Village battle over Oakley Police Department resumes

Francis X. Donnelly
The Detroit News

Oakley — One day, the village police were uninsured. The next, they were covered. Another day, the police were disbanded. The next, they had returned to work.

Each day seems to bring a new development in this small central Michigan community with a big police department.

Earlier this month the police, already accused of having too much political power, resumed operations without a council vote after volunteer officers paid $25,000 for department insurance.

The village of Oakley has 300 residents and 100 auxiliary police officers, volunteers who cover the $38,000 police budget.

With the Oakley Board of Trustees deadlocked 3-3 on most issues, critics compared the police to a military junta that takes over a banana republic.

"They're out of control," said Trustee Fuzz Koski. "They seem to think they don't need to have any council approval."

By returning to work without council approval, the police are operating illegally, said Koski. By enforcing the law, they are breaking it.

“They’re out of control,” Trustee Fuzz Koski, center, said of the  police. “They seem to think they don’t need to have any council approval.”

But Police Chief Rob Reznick said the trustees, in voting to disband the police, ruled the action would last until the department received insurance.

"You like to believe I'm running rampant, doing everything on my own. That's not the case," he told a reporter.

Reznick said Sue Dingo, the board president pro tem, had approved the police's return.

He refused to answer any other questions, abruptly ending a phone call by hanging up.

Dingo didn't return several phone calls.

The community has 300 residents and 100 auxiliary police officers.

But Police Chief Rob Reznick says Sue Dingo, the board president pro tem, had approved the police’s return.

The volunteer reserves are well-heeled out-of-towners who donate so much money that they cover the $38,000 police budget and some other government expenses.

In return, their status as auxiliary officers allows them to bring their guns into no-weapon zones such as bars and ballparks, even while off-duty.

The latest controversy with the police began in July when the Michigan Municipal League canceled the village's insurance.

The organization said it was concerned by the high number of reserves and numerous lawsuits filed against the village by a village trustee feuding with Reznick.

On July 1, the same day the insurance expired, Dingo announced village clerk Cheryl Bolf had found new coverage to replace it.

During a trustee meeting in August, Bolf said she didn't realize the new insurance didn't cover police.

On Sept. 9, the trustees voted 5-1 to disband the police because of the lack of insurance.

The vote was remarkable because, following the death of Supervisor Doug Shindorf, most tallies ended in a 3-3 deadlock.

Three days later, however, the police were back on the street.

Koski said he was told by Dingo that the reserves had purchased $500,000 worth of coverage for one year.

But Koski said the council needed to approve the resumption of police duties.

He filed a lawsuit in Saginaw Circuit Court to stop the return.

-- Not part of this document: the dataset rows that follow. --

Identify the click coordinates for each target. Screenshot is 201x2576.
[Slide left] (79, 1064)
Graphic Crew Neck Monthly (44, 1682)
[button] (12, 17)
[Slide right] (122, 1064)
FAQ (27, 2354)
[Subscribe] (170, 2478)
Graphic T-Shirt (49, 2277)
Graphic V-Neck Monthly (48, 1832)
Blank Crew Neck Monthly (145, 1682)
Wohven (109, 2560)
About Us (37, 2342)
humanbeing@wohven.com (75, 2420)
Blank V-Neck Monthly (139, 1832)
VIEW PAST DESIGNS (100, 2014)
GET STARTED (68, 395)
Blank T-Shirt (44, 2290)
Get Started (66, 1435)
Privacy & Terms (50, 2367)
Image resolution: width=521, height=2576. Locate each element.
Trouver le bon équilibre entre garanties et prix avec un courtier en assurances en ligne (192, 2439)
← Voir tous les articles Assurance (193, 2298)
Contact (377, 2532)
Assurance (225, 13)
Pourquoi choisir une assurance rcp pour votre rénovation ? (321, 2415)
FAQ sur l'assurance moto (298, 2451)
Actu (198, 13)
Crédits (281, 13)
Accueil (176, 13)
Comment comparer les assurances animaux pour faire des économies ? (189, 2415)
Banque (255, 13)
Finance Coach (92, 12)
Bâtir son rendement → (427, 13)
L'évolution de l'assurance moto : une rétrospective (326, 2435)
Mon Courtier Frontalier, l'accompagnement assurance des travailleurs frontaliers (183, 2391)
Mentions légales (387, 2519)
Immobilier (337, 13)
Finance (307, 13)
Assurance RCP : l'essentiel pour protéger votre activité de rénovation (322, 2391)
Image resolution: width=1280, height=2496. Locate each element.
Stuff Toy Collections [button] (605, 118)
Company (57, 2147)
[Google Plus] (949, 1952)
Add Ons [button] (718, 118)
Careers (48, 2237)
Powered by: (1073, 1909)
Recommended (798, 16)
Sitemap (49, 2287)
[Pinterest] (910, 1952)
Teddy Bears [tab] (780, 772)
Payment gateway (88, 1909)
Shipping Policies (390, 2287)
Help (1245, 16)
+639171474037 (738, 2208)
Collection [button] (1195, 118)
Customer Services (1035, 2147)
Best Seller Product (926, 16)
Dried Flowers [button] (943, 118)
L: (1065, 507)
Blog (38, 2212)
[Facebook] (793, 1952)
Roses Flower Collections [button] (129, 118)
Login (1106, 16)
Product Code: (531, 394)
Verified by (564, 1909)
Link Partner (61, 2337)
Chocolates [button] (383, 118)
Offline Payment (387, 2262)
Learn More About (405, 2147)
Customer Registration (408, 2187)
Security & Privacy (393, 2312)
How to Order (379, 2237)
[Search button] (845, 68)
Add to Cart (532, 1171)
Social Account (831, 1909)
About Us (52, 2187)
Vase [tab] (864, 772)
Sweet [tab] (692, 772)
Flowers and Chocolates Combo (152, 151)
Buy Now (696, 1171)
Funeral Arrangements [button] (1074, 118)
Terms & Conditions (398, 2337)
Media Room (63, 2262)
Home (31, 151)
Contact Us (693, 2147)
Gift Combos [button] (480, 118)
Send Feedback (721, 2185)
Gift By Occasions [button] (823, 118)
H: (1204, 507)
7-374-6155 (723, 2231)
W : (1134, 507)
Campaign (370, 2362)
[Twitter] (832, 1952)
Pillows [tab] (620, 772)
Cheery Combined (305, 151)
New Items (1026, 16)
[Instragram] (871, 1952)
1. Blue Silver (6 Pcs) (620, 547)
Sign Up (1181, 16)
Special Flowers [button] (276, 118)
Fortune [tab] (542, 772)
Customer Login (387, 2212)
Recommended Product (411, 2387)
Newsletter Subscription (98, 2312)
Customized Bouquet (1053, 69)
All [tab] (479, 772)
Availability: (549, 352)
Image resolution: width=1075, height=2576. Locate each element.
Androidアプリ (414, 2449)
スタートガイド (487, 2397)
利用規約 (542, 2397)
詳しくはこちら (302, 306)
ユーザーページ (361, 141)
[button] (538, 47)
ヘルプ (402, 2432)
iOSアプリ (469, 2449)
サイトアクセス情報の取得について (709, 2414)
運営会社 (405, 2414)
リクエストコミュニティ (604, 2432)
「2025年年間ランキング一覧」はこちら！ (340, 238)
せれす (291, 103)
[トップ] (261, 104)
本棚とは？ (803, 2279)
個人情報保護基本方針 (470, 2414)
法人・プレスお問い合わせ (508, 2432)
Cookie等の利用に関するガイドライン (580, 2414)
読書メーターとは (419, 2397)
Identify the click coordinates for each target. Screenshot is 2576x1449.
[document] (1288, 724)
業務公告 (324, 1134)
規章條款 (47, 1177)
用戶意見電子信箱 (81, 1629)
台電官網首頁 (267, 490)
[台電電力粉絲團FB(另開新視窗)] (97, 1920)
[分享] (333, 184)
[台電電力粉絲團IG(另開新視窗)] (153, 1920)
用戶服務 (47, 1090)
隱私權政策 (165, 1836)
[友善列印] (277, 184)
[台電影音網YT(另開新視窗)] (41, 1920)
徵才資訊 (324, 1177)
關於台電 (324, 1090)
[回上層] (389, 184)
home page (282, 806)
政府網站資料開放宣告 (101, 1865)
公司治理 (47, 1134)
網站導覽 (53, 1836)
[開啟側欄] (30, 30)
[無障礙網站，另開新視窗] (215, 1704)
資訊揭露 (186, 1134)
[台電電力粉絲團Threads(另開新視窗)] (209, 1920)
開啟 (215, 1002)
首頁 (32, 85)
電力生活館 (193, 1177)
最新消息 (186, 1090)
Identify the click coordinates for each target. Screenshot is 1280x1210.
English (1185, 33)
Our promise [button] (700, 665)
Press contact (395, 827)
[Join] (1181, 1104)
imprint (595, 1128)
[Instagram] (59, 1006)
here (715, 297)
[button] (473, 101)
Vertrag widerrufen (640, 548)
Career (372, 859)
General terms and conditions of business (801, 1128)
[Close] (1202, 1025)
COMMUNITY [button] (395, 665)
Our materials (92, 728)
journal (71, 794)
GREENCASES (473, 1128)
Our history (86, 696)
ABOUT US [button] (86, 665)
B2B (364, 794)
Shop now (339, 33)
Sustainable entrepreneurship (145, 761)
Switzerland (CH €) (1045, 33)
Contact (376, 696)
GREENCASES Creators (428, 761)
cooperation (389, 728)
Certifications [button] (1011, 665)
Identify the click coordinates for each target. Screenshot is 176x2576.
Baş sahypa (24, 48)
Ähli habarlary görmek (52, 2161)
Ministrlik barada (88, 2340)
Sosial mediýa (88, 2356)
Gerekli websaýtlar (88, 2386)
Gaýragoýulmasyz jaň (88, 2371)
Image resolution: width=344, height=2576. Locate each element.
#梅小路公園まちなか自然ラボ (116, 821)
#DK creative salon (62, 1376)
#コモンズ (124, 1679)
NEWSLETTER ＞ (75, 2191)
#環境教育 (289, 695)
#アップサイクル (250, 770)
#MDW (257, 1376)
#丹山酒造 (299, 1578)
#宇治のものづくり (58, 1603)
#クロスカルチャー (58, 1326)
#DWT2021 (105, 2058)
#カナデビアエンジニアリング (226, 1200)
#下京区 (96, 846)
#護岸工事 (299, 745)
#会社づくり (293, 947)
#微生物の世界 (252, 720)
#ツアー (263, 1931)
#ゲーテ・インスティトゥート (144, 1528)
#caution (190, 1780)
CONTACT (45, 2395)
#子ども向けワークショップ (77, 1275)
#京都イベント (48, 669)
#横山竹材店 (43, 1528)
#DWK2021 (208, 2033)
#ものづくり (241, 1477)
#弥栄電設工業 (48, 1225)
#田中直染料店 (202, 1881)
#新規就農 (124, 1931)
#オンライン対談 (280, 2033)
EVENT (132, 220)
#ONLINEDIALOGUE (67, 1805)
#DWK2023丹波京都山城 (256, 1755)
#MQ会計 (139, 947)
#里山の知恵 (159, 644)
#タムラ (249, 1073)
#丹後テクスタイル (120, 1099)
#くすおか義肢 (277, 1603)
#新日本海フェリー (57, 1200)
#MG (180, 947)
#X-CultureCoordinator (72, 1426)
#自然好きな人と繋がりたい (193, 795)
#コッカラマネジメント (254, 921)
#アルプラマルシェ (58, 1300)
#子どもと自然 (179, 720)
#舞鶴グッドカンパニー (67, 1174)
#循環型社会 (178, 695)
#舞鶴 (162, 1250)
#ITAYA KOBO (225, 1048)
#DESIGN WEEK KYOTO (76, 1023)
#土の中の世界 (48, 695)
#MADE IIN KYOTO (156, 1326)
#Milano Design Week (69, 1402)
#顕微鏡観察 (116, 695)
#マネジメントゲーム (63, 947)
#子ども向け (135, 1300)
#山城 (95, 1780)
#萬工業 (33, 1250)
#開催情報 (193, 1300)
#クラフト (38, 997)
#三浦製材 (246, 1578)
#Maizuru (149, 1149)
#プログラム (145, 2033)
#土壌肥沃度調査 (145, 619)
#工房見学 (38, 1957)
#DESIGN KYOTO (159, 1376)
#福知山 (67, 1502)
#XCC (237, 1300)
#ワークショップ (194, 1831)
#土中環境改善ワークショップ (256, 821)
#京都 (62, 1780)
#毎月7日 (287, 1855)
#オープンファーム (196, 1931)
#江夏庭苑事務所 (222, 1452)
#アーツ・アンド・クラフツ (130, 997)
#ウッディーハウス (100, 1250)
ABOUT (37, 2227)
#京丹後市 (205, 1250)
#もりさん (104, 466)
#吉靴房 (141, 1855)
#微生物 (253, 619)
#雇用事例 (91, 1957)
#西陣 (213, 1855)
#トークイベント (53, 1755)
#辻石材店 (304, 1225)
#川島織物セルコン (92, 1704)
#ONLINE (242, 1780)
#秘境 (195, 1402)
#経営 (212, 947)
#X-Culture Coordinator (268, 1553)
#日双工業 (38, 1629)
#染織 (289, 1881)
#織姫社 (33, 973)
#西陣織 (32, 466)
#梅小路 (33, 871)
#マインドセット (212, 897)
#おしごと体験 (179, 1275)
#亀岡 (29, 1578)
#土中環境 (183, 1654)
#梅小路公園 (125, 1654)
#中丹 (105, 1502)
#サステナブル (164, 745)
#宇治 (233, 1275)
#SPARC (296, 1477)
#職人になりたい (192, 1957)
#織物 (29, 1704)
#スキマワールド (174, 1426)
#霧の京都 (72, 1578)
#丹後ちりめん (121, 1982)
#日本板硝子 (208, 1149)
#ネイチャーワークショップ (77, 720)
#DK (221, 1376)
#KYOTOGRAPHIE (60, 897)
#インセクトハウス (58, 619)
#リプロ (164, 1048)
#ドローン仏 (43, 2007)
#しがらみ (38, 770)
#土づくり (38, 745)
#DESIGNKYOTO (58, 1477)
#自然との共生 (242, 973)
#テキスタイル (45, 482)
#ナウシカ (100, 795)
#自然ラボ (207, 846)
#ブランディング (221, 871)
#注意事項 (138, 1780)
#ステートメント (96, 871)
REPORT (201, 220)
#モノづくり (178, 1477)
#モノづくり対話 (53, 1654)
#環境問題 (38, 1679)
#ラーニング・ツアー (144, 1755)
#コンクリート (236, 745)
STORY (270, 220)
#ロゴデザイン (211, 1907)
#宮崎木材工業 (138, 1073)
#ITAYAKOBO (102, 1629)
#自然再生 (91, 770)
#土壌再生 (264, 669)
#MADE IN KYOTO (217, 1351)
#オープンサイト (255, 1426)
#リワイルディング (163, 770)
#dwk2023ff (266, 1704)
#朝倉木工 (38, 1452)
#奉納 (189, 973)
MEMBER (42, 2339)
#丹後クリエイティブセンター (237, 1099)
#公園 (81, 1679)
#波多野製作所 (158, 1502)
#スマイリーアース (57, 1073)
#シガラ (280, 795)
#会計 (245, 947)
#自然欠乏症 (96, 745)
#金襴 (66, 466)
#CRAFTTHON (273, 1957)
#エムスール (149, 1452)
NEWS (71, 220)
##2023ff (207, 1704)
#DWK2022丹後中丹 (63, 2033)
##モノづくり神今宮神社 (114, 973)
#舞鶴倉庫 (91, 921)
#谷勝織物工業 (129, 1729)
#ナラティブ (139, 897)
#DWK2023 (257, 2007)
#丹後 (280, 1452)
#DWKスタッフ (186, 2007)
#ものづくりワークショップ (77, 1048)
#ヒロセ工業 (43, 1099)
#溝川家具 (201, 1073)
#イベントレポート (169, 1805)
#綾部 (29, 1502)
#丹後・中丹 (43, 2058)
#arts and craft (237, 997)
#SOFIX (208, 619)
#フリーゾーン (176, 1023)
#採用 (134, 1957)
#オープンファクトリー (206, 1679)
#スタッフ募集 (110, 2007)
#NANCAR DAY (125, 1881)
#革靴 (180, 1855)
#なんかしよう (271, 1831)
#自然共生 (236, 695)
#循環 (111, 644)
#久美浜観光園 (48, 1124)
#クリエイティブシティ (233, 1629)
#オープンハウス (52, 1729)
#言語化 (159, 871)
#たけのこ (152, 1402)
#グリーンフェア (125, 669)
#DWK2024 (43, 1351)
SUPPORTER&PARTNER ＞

A week earlier, he had filed a lawsuit against the legality of the insurance adopted in July.

In both cases, Koski argues, Dingo overstepped her authority by making the moves without council support.

The two cases are scheduled to be heard Oct. 7.

"I'm just at the point where I'd like the judge to make a decision: Does she run the town by herself?" said Koski. "Should the rest of the council just go home?"